Mike Gotta, principal analyst at Burton Group sees this type of value in small businesses using social networks as well.

"It [has] always been the case that business success is intimately linked to how well an organization taps into its relationships across employees, customers, partners and suppliers," Gotta said. "Social networking is just a means to that end—it helps humanize the organization [and] allows people to establish relationships and participate from a community sense."

Keep in mind, joining a social network like Facebook or LinkedIn for the purpose of making business connections is not time consuming. Think of it more as a virtual rolodex that happens to let you flip through the rolodex of your business associates as well. Use it when you need it. Focus on getting your work done when you don't.


January 3, 2008





Jennifer Laycock is the Editor of Search Engine Guide, the Social Media Faculty Chair for MarketMotive and offers small business social media strategy & consulting. Jennifer enjoys the challenge of finding unique and creative ways to connect with consumers without spending a fortune in marketing dollars. Though she now prefers to work with small businesses, Jennifer’s clients have included companies like Verizon, American Greetings and Highlights for Children.

==*==

Complete the following —
(a) Translate this sentence from the social networking passage into Spanish: "Keep in mind, joining a social network like Facebook or LinkedIn for the purpose of making business connections is not time consuming."
(b) In the social networking passage, Gotta's quote names the groups an organization has relationships with. List all of them.
(c) From the social networking passage, write out the stretch from "January 3, 2008" through "Highlights for Children.".

==*==

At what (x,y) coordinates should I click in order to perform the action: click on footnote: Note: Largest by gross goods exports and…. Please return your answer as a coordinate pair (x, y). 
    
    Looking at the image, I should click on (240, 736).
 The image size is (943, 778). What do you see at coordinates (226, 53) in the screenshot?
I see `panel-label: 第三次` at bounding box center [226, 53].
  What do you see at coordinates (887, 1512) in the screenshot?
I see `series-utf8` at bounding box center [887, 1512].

==*==

Answers to this exercise —
(a) Tenga en cuenta que unirse a una red social como Facebook o LinkedIn con el fin de hacer contactos de negocios no requiere mucho tiempo.

(b) Employees, customers, partners, suppliers

(c)
January 3, 2008





Jennifer Laycock is the Editor of Search Engine Guide, the Social Media Faculty Chair for MarketMotive and offers small business social media strategy & consulting. Jennifer enjoys the challenge of finding unique and creative ways to connect with consumers without spending a fortune in marketing dollars. Though she now prefers to work with small businesses, Jennifer’s clients have included companies like Verizon, American Greetings and Highlights for Children.